DeepSeek-V3's strong performance on various benchmarks demonstrates its potential as a strong challenger in the open-source AI landscape. Its innovative features, such as the MoE architecture, large-scale training, and efficient inference and training processes, contribute to its exceptional capabilities. As DeepSeek continues to refine and improve its models, investors should keep an eye on this promising AI research lab.
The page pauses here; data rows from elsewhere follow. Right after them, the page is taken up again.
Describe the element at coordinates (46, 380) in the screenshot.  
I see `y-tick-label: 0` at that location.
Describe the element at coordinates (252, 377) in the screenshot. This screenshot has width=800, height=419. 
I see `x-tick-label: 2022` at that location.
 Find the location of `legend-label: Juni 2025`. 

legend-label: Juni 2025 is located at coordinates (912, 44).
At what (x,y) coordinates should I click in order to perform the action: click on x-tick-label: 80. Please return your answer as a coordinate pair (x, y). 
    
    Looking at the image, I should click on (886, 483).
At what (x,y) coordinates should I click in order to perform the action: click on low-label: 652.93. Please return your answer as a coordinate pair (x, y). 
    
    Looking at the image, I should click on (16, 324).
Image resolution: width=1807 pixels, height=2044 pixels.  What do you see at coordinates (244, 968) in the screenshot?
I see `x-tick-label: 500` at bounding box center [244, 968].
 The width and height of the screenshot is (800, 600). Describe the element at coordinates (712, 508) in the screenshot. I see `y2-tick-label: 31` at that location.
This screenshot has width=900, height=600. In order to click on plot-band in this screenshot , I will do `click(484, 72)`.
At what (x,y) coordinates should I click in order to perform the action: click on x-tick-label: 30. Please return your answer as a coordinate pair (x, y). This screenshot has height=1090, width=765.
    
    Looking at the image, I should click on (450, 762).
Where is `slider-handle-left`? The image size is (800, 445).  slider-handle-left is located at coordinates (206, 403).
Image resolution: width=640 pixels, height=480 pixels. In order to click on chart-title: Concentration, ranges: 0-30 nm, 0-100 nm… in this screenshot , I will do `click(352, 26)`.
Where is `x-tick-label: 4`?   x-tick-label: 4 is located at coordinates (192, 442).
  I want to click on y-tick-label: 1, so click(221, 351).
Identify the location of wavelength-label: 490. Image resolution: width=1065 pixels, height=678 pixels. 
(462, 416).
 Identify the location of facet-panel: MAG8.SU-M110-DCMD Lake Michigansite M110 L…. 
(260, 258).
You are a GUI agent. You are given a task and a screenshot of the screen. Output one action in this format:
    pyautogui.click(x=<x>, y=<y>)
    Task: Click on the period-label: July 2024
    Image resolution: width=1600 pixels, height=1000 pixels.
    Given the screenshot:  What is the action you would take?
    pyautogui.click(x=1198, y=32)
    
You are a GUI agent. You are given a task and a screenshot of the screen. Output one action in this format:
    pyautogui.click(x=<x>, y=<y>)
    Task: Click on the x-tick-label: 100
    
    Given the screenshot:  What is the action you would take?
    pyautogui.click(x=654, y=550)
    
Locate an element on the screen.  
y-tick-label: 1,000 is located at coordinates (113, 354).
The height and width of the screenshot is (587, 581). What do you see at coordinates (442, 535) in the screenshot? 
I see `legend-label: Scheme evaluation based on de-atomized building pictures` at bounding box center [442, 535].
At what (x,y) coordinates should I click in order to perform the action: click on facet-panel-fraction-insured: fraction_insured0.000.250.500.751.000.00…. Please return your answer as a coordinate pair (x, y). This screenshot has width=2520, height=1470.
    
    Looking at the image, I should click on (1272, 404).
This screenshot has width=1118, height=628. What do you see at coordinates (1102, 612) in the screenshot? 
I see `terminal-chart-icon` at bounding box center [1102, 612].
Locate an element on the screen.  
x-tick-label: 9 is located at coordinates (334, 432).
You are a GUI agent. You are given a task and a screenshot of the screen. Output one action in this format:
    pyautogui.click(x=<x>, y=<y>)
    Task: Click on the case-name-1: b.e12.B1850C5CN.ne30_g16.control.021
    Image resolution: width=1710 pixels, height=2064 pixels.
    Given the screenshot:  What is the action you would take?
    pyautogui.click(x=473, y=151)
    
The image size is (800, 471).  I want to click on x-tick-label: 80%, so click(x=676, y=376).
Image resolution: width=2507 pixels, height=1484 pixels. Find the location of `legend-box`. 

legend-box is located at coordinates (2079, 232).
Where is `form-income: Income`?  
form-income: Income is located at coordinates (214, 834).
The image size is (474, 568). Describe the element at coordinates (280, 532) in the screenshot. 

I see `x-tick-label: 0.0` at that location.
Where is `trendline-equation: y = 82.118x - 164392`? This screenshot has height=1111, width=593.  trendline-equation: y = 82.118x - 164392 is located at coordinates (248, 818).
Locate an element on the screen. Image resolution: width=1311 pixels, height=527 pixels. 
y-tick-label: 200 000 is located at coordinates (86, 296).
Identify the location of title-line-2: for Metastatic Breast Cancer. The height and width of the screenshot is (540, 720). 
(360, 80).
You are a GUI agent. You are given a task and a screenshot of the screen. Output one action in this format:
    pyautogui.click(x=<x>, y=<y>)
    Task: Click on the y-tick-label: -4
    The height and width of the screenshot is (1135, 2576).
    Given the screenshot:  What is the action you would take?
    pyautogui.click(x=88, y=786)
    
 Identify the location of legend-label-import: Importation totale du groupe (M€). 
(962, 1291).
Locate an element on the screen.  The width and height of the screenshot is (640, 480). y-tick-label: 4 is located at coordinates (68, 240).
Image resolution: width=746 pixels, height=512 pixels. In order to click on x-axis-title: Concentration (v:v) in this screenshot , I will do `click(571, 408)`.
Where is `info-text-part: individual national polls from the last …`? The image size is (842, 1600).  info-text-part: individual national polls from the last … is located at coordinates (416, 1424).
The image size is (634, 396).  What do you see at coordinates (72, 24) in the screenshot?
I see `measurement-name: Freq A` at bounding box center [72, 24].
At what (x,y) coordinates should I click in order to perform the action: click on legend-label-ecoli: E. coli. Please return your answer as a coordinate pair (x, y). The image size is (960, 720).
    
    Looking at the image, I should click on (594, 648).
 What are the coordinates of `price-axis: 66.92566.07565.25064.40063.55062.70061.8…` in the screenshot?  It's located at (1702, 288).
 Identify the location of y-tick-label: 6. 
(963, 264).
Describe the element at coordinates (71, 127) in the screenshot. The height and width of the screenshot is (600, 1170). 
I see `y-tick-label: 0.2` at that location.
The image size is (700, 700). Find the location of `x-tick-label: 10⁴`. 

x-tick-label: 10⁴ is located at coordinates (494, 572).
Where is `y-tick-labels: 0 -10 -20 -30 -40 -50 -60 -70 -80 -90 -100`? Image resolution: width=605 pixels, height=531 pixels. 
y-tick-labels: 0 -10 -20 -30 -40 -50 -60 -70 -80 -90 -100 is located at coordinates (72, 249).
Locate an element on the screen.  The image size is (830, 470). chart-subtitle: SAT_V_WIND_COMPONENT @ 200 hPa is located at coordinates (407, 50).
Investors looking to capitalize on the growing AI market should consider DeepSeek as a potential investment opportunity. With its strong performance and innovative approach to AI
Disclaimer: the above is a summary showing certain market information. AInvest is not responsible for any data errors, omissions or other information that may be displayed incorrectly as the data is derived from a third party source. Communications displaying market prices, data and other information available in this post are meant for informational purposes only and are not intended as an offer or solicitation for the purchase or sale of any security. Please do your own research when investing. All investments involve risk and the past performance of a security, or financial product does not guarantee future results or returns. Keep in mind that while diversification may help spread risk, it does not assure a profit, or protect against loss in a down market.